Controversial documentary Vaxxed: From Cover-Up to Catastrophe is getting a secret Cannes screening on May 25.
The film, which sparked outrage on both side of the vaccination debate after it was added to the Tribeca Film Festival lineup in March 2016 only to be ousted days later, is being sold here at the Marche by L.A.-based distribution and sales company Cinema Libre in international territories, where it is doing brisk business.
“We’ve done secret screenings throughout Europe where we don’t announce the location until the day before because there are organized groups of pro-vaccine folks who will mobilize 10-20 people to call the venue that will threaten the venue or get it to change its mind about screening the film,” says Beth Portello, Cinema Libre CFO and vp marketing and publicity.
Cinema Libre will screen the film at Arcade 1 at 3:30 p.m.
Vaxxed became a lightning rod in 2016 when Tribeca selected it to screen. The film is directed by Andrew Wakefield, the U.K. doctor who became the leading voice among the anti-vaccination movement when he wrote a 1998 research paper that found a link between the MMR vaccine (for measles, mumps and rubella) and autism. The study was later discredited by other researchers and, in 2010, was formally retracted by the journal that published it. Vaxxed features recorded phone calls from a CDC whistleblower claiming that the public health institute falsified studies.
The film earned $1.2 million — an impressive sum for an advocacy documentary — after its release in April 2016, becoming Cinema Libre’s highest-grossing film ever by overtaking its previous top earner Outfoxed: Rupert Murdoch's War on Journalism.
Here in Cannes, Cinema Libre already has secured distribution deals for the film in Italy (Wanted), Germany (Busch Media), Poland (TVN) and China (Gaia Studios). Deals are pending in Japan, Holland, Israel, Syria, Mexico and South Africa. Vaxxed also has played theatrically in Ireland, the U.K., Australia and New Zealand.
The success of Vaxxed led the L.A.-based distributor and sales agent to acquire another documentary that questions the safety of vaccinations, Marie-Ange Poyet’s Injecting Aluminum.
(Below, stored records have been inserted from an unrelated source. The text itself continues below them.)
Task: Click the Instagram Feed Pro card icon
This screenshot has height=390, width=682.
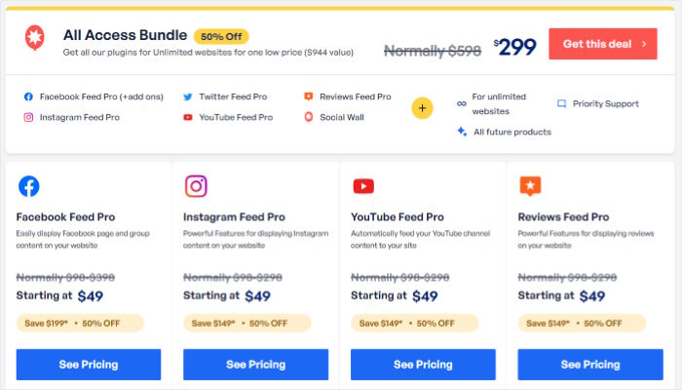Action: pos(196,186)
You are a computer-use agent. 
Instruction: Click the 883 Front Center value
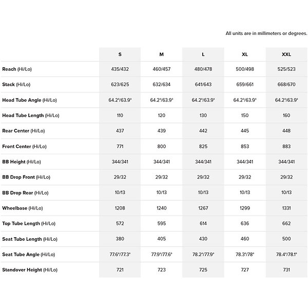click(286, 146)
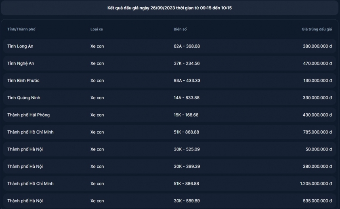This screenshot has width=340, height=209.
Task: Click plate 30K - 525.09
Action: [187, 149]
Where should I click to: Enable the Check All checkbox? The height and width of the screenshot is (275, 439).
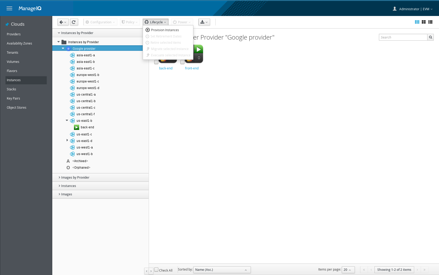156,270
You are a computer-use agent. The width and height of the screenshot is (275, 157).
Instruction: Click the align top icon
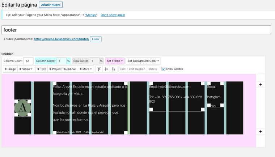pyautogui.click(x=98, y=69)
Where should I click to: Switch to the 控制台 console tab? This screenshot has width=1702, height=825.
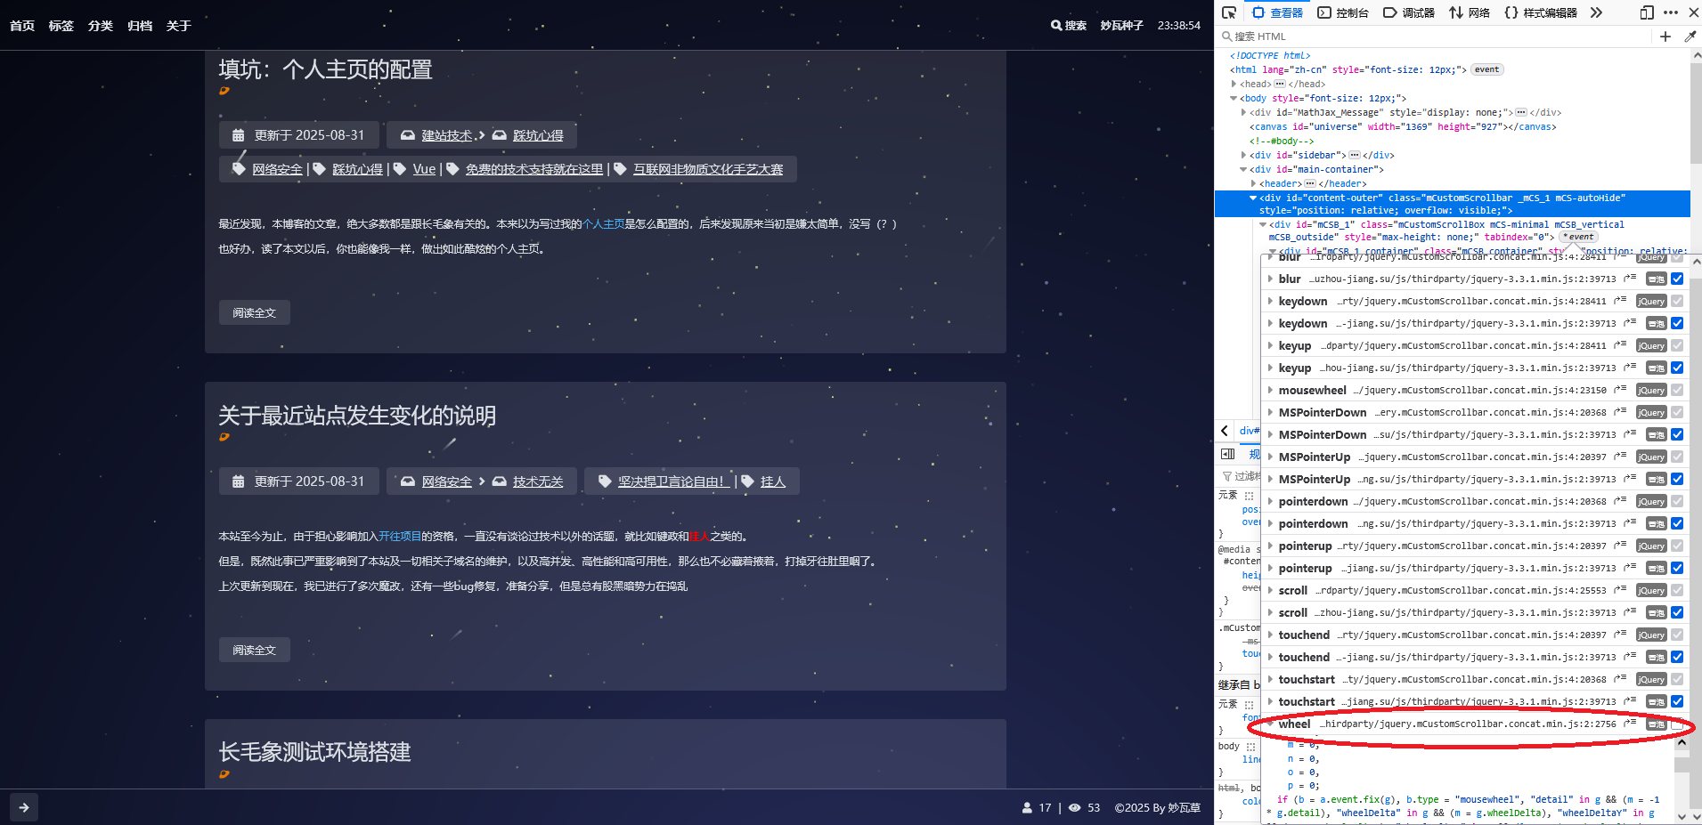point(1343,12)
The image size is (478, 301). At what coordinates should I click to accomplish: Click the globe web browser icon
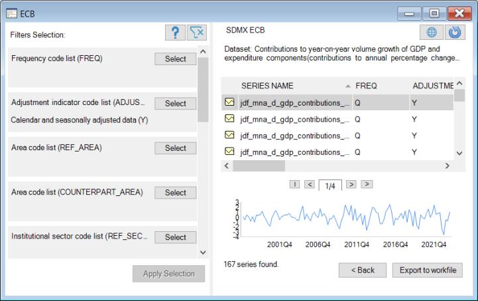pyautogui.click(x=432, y=33)
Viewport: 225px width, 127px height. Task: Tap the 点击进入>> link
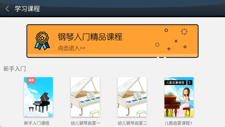pyautogui.click(x=71, y=48)
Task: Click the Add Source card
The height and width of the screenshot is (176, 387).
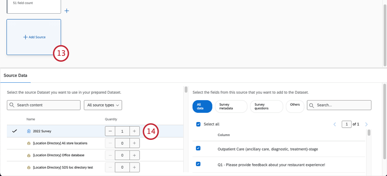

The French film, which has been dubbed into English, makes the case that the metal used in nearly all of children’s vaccines causes neurological problems and calls into question its use.
“The vaccination debate is as intense in Europe as it is in the U.S.,” Portello adds. “But the idea that there can’t even be a debate is absurd.”
In 2016, Tribeca Film Festival founder Robert De Niro appeared to walk back his decision to pull Vaxxed when he told Today: “I think the movie is something that people should see. There was a backlash that I haven't fully explored and I will. But I didn't want it to start affecting the festival in ways I couldn't see."
A version of this story first appeared in the May 22 Cannes daily issue of The Hollywood Reporter magazine.